The Germans, pioneers in developing advanced driver assistance systems (ADAS), are taking a step-by-step approach to releasing new technology, waiting for their own engineers, rather than the public, to validate their system.
Both approaches -- one conservative and one radical in nature -- are designed to push highly automated driving on to public roads, a step that could massively reduce accidents, since computers have faster accident-avoidance reflexes than humans.
ADAS can provide steering, braking and acceleration support under limited circumstances, generally on highways.
Automakers have refrained from relying on their technology to let cars navigate urban inner-city traffic. Tesla broke this tradition earlier this month when it released its FSD software, which allows its computer-powered cars to test their reflexes in inner-city traffic, with a warning that its cars "May Do the Wrong Thing at the Worst Time."
Mercedes does not allow members of the public to test still-experimental systems. Its engineers need to pass an eligibility exam to become test drivers, and another one for testing automated driving systems, the automaker said.
Rather than force their customers to put their trust in processors, software and the ability of machines to learn over time, the Germans want their cars to be validated by engineers so that they remain predictable for owners.
"We do not want blind trust. We want informed trust in the car. The customer needs to know exactly what the car can and cannot do," a Mercedes spokesman told Reuters on the sidelines of the automaker's test track in Immendingen, Germany.
"The worst thing would be if the car gets into a complex situation and there was ambiguity over whether the car is in control or not," he said.

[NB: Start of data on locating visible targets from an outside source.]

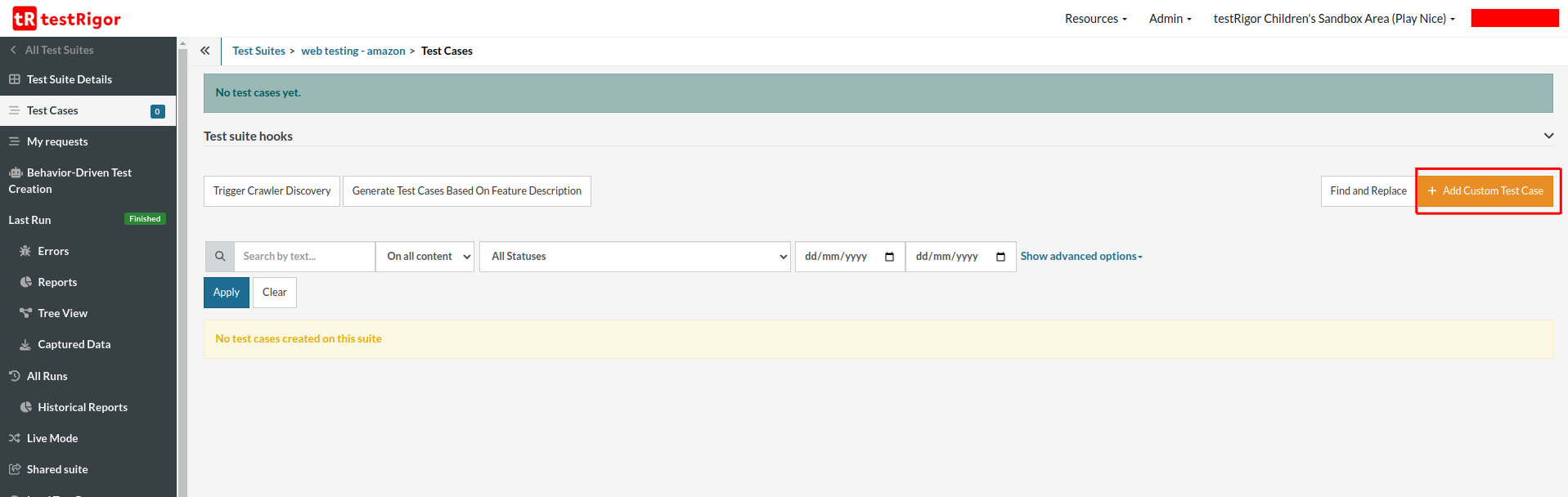Open Captured Data in sidebar
The height and width of the screenshot is (497, 1568).
pyautogui.click(x=74, y=344)
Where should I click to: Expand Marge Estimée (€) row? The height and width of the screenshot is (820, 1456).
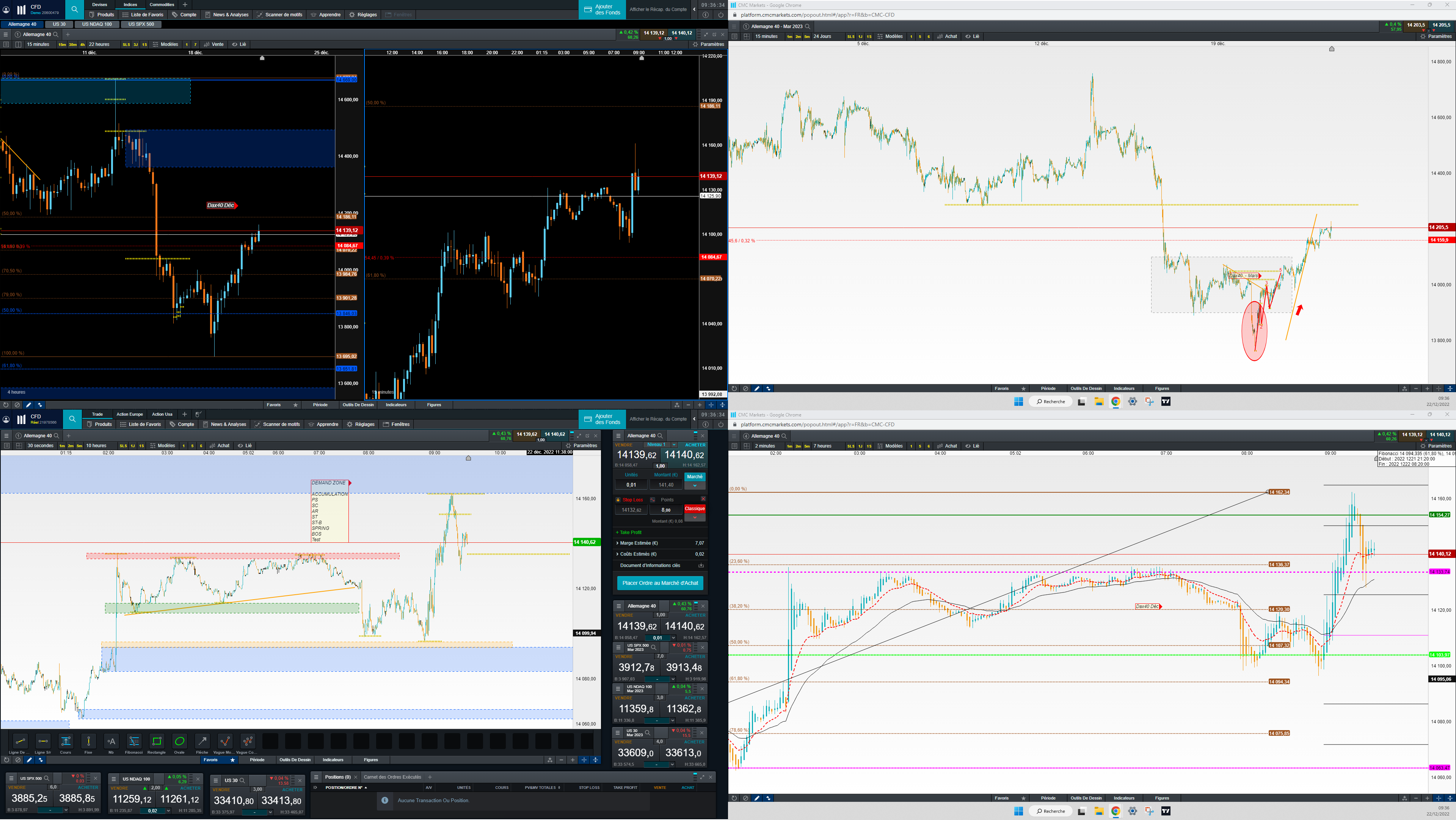[639, 543]
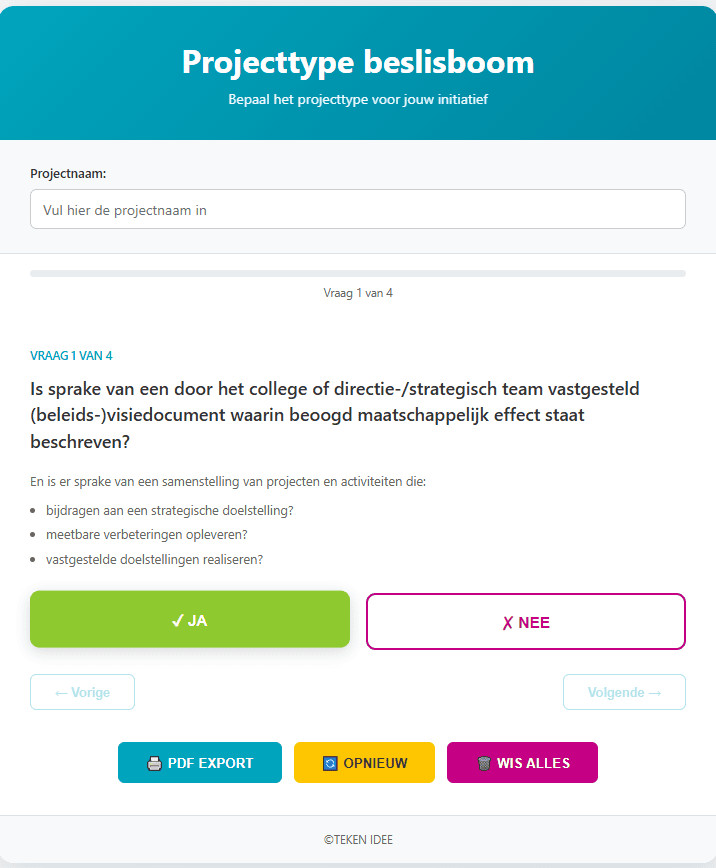Advance using the Volgende button

point(624,692)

This is why the Stuttgart-based automaker, owned by Daimler, is emphasizing its decades-old experience with ADAS as it seeks to gain global regulatory approval for its own Drive Pilot system that offers Level 3 autonomy.
Level 3 means the driver can legally take his eyes off the wheel and the company, Daimler in this case, would have to assume insurance liability, depending on the jurisdiction. The new Tesla system requires customers to take responsibility for any crash.